HACCPに関する資格
HACCPを導入しようとすると、社内に一人は専門的な知識を持った人が欲しいですよね。
ちなみに、HACCPを導入するにあたり有資格者がいなければならないかと言うとそうではありません。HACCPに関する資格をだれも持っていなかったとしてもHACCPは導入できますのでご安心ください。
そんな時に、HACCPに関連する資格を取得させて社内のHACCP専門家にしようと考えるのではないでしょうか。
HACCPに関する資格はいくつかありますが、国家資格はありません。

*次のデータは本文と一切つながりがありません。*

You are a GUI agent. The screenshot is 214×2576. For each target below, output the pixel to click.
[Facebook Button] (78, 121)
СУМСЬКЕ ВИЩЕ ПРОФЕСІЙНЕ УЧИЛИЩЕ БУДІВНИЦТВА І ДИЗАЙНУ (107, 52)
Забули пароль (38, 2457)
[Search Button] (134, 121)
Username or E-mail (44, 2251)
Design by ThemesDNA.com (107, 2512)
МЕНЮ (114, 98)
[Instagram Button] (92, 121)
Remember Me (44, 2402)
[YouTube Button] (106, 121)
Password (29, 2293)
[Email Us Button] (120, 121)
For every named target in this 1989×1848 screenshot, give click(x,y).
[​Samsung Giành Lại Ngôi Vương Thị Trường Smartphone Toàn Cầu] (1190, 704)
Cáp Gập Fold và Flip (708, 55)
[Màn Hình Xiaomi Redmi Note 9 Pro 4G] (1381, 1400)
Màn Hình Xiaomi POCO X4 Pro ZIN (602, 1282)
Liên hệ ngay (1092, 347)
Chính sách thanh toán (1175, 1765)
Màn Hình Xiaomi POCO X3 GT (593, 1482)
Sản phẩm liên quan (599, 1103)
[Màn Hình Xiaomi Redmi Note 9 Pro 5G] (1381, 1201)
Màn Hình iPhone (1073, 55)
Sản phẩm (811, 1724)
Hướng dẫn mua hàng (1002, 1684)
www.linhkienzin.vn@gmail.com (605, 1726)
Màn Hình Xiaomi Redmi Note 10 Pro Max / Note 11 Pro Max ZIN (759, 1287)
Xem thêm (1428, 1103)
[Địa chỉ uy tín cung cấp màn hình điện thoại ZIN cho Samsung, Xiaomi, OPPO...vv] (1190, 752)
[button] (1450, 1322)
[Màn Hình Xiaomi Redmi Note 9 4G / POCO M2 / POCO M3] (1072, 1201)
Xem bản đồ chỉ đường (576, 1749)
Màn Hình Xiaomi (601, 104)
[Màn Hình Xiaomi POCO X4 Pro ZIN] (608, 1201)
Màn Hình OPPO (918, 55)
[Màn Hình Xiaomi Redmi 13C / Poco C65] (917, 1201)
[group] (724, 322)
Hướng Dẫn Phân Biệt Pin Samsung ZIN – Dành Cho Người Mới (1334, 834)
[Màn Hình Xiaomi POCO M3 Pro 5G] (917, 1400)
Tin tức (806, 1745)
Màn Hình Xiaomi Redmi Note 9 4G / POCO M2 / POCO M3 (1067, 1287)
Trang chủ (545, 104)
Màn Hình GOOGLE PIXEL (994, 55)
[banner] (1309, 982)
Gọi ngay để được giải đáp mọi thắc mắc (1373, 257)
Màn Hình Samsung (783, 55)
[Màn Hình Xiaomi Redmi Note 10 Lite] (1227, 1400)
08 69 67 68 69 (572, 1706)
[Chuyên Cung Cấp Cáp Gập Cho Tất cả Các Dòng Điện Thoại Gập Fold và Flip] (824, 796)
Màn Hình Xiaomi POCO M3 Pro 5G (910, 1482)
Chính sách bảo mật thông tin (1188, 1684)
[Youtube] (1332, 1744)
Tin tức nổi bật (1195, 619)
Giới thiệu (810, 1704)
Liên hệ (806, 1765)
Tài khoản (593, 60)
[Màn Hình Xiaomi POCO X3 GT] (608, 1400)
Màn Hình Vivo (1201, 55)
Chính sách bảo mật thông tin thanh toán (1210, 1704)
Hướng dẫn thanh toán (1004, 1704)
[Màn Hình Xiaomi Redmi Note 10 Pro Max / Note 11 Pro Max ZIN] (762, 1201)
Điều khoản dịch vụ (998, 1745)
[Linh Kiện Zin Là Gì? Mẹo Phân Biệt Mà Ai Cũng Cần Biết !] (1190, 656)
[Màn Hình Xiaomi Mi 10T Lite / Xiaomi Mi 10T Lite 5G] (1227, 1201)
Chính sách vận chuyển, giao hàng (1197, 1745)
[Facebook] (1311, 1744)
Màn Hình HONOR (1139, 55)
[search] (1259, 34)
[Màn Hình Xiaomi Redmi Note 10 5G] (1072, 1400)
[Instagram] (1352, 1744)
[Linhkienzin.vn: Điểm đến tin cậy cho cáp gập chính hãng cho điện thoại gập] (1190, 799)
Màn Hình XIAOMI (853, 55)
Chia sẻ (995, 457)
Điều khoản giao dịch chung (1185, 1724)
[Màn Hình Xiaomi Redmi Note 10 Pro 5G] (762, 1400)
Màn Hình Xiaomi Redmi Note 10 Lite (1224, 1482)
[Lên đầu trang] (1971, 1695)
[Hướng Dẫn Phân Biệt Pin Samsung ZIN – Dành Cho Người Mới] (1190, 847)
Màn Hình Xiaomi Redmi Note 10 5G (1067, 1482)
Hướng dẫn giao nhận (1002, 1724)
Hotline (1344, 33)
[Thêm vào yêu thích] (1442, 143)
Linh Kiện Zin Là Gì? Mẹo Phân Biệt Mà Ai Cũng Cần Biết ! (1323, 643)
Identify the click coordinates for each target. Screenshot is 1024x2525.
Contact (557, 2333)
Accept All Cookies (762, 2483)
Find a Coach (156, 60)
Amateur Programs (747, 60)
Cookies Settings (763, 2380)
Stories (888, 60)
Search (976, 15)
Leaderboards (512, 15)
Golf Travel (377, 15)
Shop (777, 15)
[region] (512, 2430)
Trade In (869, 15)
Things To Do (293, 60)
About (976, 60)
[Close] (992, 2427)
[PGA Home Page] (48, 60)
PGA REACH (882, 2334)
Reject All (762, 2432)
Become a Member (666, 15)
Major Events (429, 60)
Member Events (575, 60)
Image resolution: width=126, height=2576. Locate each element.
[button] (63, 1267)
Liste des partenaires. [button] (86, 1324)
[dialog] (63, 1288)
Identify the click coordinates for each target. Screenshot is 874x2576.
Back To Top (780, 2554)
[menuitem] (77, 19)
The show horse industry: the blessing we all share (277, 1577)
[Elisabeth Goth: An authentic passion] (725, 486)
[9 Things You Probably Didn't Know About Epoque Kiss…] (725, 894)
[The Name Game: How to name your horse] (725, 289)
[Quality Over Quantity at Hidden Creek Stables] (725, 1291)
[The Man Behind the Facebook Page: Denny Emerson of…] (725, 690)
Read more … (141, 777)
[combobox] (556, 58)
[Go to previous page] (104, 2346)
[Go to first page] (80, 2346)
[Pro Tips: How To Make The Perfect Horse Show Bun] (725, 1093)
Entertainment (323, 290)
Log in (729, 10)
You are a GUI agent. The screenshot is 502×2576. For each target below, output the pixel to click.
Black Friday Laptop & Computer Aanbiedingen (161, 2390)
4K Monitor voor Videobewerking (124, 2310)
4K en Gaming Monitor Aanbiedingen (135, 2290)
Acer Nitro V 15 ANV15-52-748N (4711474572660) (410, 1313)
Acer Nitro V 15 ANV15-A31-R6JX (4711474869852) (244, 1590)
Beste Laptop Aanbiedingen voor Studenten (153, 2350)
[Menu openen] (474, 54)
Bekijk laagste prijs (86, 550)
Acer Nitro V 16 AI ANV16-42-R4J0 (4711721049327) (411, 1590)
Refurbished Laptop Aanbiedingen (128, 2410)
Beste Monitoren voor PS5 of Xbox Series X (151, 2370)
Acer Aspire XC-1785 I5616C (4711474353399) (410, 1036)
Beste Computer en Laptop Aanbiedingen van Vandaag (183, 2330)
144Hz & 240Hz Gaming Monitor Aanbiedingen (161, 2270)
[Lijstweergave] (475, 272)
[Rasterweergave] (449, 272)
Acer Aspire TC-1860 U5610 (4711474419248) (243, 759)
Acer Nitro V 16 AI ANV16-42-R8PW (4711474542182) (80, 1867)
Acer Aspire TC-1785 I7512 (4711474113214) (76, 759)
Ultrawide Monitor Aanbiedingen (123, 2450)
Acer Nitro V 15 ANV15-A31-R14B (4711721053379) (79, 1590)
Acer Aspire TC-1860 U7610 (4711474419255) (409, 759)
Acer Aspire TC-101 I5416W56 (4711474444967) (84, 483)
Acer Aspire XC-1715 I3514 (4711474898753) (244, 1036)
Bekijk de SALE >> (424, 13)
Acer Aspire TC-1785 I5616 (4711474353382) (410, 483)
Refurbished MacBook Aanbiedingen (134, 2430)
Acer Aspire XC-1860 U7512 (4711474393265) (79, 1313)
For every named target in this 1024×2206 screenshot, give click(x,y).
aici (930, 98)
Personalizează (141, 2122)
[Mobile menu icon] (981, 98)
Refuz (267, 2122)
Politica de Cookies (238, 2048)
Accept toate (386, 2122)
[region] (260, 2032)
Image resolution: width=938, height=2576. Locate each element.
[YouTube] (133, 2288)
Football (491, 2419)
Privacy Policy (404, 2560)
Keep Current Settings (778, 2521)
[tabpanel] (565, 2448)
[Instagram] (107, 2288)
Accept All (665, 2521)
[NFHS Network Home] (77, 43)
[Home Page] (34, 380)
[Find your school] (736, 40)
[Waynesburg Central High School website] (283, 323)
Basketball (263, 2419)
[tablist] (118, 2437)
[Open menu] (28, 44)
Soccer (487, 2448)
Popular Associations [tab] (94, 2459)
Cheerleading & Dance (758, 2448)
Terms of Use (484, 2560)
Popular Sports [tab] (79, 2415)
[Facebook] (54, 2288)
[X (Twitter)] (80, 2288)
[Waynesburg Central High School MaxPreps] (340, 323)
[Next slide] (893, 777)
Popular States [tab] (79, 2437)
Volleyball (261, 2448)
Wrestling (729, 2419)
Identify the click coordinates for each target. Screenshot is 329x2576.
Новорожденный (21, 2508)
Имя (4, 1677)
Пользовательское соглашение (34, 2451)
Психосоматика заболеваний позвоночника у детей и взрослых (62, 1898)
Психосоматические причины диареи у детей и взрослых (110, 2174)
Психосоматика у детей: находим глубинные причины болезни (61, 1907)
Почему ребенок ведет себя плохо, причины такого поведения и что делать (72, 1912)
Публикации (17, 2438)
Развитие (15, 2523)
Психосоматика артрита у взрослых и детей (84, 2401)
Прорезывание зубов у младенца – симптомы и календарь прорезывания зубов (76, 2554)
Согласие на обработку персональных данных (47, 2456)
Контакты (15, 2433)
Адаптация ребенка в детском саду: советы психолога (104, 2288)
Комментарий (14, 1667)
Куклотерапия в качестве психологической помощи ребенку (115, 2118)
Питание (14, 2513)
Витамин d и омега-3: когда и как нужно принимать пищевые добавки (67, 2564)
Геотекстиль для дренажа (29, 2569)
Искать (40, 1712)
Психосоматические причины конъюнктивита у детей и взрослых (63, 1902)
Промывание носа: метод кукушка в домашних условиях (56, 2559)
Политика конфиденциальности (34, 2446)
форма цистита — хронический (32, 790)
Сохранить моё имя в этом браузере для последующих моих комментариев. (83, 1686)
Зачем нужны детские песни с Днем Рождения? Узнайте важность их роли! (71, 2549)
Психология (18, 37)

すべて公的団体が実施する資格となります。
その中でもよく知られている資格は下記の3つです。
①HACCP普及指導員(公益社団法人日本食品衛生協会)
②HACCP管理者資格(日本食品保蔵科学会)
③HACCPリーダー(一般財団法人日本要員認証協会)
本日はこちらの3つの資格について解説をしていきたいと思います。
HACCP普及指導員とは
HACCP普及指導員とは、公益社団法人日本食品衛生協会が認定している資格です。
HACCP普及指導員は、HACCPに関する知識を有し、HACCPの構築や検証を行うことができ、中小事業者のHACCP導入のニーズに応えられる人材です、と定義されています。
中小事業者を対象としており、「HACCP指導者研修会」を修了した後に申請をすればHACCP普及指導員に登録できます。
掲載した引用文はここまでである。